* **WHAT NEEDS TO BE DONE**:
Please copy the data shown below, word for word.

[Data records]
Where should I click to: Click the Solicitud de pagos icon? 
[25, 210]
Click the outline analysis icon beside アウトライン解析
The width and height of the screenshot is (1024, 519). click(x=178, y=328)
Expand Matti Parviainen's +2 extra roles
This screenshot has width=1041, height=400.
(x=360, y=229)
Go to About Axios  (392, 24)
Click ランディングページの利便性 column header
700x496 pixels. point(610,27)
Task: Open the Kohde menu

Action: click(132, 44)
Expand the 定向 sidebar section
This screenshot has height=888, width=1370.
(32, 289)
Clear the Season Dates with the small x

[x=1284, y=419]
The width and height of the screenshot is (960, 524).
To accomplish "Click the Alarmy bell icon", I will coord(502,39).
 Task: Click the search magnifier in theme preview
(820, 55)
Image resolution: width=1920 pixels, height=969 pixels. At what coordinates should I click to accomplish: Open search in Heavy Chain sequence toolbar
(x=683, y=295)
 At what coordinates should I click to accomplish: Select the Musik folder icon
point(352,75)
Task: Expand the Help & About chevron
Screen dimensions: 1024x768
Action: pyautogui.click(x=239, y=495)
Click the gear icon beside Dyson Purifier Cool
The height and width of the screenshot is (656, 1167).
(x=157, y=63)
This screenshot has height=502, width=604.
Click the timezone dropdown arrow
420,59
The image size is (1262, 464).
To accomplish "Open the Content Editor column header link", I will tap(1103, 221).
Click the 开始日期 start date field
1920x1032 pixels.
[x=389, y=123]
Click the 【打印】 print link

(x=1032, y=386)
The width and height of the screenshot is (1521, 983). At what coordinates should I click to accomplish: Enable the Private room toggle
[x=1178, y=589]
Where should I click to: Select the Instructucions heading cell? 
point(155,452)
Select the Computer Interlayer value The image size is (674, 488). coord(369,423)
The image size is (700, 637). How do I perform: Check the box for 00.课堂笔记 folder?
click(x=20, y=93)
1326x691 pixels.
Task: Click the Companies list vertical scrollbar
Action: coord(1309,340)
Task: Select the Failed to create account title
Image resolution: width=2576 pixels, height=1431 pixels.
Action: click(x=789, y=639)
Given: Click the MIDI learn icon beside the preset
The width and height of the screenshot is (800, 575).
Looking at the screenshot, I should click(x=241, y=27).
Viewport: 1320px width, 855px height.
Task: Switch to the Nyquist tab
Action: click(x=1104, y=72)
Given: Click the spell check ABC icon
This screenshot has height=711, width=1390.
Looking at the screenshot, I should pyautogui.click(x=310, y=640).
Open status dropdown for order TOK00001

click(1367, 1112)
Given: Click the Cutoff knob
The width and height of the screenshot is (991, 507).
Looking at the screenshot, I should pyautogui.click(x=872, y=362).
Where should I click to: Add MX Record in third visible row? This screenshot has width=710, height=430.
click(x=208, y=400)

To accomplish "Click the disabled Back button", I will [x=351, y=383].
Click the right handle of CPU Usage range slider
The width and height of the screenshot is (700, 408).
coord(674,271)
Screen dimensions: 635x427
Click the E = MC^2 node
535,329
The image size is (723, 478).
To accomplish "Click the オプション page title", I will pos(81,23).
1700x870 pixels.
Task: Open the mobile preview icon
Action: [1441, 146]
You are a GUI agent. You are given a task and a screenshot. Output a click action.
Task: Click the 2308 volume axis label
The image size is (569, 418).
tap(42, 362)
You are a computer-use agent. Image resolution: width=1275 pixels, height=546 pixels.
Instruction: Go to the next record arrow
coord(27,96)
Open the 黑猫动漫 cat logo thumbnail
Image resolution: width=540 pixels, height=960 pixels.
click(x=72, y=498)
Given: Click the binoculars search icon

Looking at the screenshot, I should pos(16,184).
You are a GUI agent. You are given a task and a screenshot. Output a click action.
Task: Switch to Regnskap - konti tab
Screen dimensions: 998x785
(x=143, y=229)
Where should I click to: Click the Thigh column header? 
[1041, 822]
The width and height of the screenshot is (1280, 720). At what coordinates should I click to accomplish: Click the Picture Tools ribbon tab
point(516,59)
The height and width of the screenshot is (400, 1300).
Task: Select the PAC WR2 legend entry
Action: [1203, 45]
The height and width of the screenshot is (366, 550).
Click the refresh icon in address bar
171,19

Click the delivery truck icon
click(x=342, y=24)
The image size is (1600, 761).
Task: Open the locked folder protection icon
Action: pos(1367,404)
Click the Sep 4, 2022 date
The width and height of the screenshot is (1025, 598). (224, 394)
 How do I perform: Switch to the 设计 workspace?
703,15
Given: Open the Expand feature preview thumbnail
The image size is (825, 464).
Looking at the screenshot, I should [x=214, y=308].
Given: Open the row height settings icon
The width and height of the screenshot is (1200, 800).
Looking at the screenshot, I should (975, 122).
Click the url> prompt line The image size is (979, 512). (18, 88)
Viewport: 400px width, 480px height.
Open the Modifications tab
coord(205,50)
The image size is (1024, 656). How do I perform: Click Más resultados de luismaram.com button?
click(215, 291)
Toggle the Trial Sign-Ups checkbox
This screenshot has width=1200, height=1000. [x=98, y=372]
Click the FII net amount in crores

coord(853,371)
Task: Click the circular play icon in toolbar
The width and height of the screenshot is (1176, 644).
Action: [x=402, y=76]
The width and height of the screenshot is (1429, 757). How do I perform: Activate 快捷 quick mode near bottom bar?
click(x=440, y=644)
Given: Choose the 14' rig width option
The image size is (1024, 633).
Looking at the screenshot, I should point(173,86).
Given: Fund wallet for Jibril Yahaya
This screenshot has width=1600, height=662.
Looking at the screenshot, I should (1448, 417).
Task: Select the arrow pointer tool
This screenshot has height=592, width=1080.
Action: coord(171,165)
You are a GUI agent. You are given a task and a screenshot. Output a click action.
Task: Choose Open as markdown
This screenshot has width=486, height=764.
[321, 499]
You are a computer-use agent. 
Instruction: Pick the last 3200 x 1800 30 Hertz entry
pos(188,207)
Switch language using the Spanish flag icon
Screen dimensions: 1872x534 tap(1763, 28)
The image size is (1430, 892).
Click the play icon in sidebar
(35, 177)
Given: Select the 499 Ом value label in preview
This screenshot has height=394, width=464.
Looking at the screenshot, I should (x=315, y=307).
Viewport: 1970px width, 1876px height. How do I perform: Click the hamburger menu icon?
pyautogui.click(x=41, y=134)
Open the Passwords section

* **WRITTEN SOLUTION**:
Where should I click to: Click the Solicitud de pagos icon? 
[25, 210]
Click the outline analysis icon beside アウトライン解析
The width and height of the screenshot is (1024, 519). click(x=178, y=328)
Expand Matti Parviainen's +2 extra roles
This screenshot has width=1041, height=400.
(x=360, y=229)
Go to About Axios  (392, 24)
Click ランディングページの利便性 column header
700x496 pixels. point(610,27)
Task: Open the Kohde menu

Action: click(132, 44)
Expand the 定向 sidebar section
This screenshot has height=888, width=1370.
(32, 289)
Clear the Season Dates with the small x

[x=1284, y=419]
The width and height of the screenshot is (960, 524).
To accomplish "Click the Alarmy bell icon", I will coord(502,39).
 Task: Click the search magnifier in theme preview
(820, 55)
Image resolution: width=1920 pixels, height=969 pixels. At what coordinates should I click to accomplish: Open search in Heavy Chain sequence toolbar
(x=683, y=295)
 At what coordinates should I click to accomplish: Select the Musik folder icon
point(352,75)
Task: Expand the Help & About chevron
Screen dimensions: 1024x768
Action: pyautogui.click(x=239, y=495)
Click the gear icon beside Dyson Purifier Cool
The height and width of the screenshot is (656, 1167).
(x=157, y=63)
This screenshot has height=502, width=604.
Click the timezone dropdown arrow
420,59
The image size is (1262, 464).
To accomplish "Open the Content Editor column header link", I will tap(1103, 221).
Click the 开始日期 start date field
1920x1032 pixels.
[x=389, y=123]
Click the 【打印】 print link

(x=1032, y=386)
The width and height of the screenshot is (1521, 983). At what coordinates should I click to accomplish: Enable the Private room toggle
[x=1178, y=589]
Where should I click to: Select the Instructucions heading cell? 
point(155,452)
Select the Computer Interlayer value The image size is (674, 488). coord(369,423)
The image size is (700, 637). How do I perform: Check the box for 00.课堂笔记 folder?
click(x=20, y=93)
1326x691 pixels.
Task: Click the Companies list vertical scrollbar
Action: coord(1309,340)
Task: Select the Failed to create account title
Image resolution: width=2576 pixels, height=1431 pixels.
Action: click(x=789, y=639)
Given: Click the MIDI learn icon beside the preset
The width and height of the screenshot is (800, 575).
Looking at the screenshot, I should click(x=241, y=27).
Viewport: 1320px width, 855px height.
Task: Switch to the Nyquist tab
Action: click(x=1104, y=72)
Given: Click the spell check ABC icon
This screenshot has height=711, width=1390.
Looking at the screenshot, I should pyautogui.click(x=310, y=640).
Open status dropdown for order TOK00001

click(1367, 1112)
Given: Click the Cutoff knob
The width and height of the screenshot is (991, 507).
Looking at the screenshot, I should pyautogui.click(x=872, y=362).
Where should I click to: Add MX Record in third visible row? This screenshot has width=710, height=430.
click(x=208, y=400)

To accomplish "Click the disabled Back button", I will [x=351, y=383].
Click the right handle of CPU Usage range slider
The width and height of the screenshot is (700, 408).
coord(674,271)
Screen dimensions: 635x427
Click the E = MC^2 node
535,329
The image size is (723, 478).
To accomplish "Click the オプション page title", I will pos(81,23).
1700x870 pixels.
Task: Open the mobile preview icon
Action: [1441, 146]
You are a GUI agent. You are given a task and a screenshot. Output a click action.
Task: Click the 2308 volume axis label
The image size is (569, 418).
tap(42, 362)
You are a computer-use agent. Image resolution: width=1275 pixels, height=546 pixels.
Instruction: Go to the next record arrow
coord(27,96)
Open the 黑猫动漫 cat logo thumbnail
Image resolution: width=540 pixels, height=960 pixels.
click(x=72, y=498)
Given: Click the binoculars search icon

Looking at the screenshot, I should pos(16,184).
You are a GUI agent. You are given a task and a screenshot. Output a click action.
Task: Switch to Regnskap - konti tab
Screen dimensions: 998x785
(x=143, y=229)
Where should I click to: Click the Thigh column header? 
[1041, 822]
The width and height of the screenshot is (1280, 720). At what coordinates should I click to accomplish: Click the Picture Tools ribbon tab
point(516,59)
The height and width of the screenshot is (400, 1300).
Task: Select the PAC WR2 legend entry
Action: [1203, 45]
The height and width of the screenshot is (366, 550).
Click the refresh icon in address bar
171,19

Click the delivery truck icon
click(x=342, y=24)
The image size is (1600, 761).
Task: Open the locked folder protection icon
Action: pos(1367,404)
Click the Sep 4, 2022 date
The width and height of the screenshot is (1025, 598). (224, 394)
 How do I perform: Switch to the 设计 workspace?
703,15
Given: Open the Expand feature preview thumbnail
The image size is (825, 464).
Looking at the screenshot, I should [x=214, y=308].
Given: Open the row height settings icon
The width and height of the screenshot is (1200, 800).
Looking at the screenshot, I should (975, 122).
Click the url> prompt line The image size is (979, 512). (18, 88)
Viewport: 400px width, 480px height.
Open the Modifications tab
coord(205,50)
The image size is (1024, 656). How do I perform: Click Más resultados de luismaram.com button?
click(215, 291)
Toggle the Trial Sign-Ups checkbox
This screenshot has width=1200, height=1000. [x=98, y=372]
Click the FII net amount in crores

coord(853,371)
Task: Click the circular play icon in toolbar
The width and height of the screenshot is (1176, 644).
Action: [x=402, y=76]
The width and height of the screenshot is (1429, 757). How do I perform: Activate 快捷 quick mode near bottom bar?
click(x=440, y=644)
Given: Choose the 14' rig width option
The image size is (1024, 633).
Looking at the screenshot, I should point(173,86).
Given: Fund wallet for Jibril Yahaya
This screenshot has width=1600, height=662.
Looking at the screenshot, I should (1448, 417).
Task: Select the arrow pointer tool
This screenshot has height=592, width=1080.
Action: coord(171,165)
You are a GUI agent. You are given a task and a screenshot. Output a click action.
Task: Choose Open as markdown
This screenshot has width=486, height=764.
[321, 499]
You are a computer-use agent. 
Instruction: Pick the last 3200 x 1800 30 Hertz entry
pos(188,207)
Switch language using the Spanish flag icon
Screen dimensions: 1872x534 tap(1763, 28)
The image size is (1430, 892).
Click the play icon in sidebar
(35, 177)
Given: Select the 499 Ом value label in preview
This screenshot has height=394, width=464.
Looking at the screenshot, I should (x=315, y=307).
Viewport: 1970px width, 1876px height. How do I perform: Click the hamburger menu icon?
pyautogui.click(x=41, y=134)
Open the Passwords section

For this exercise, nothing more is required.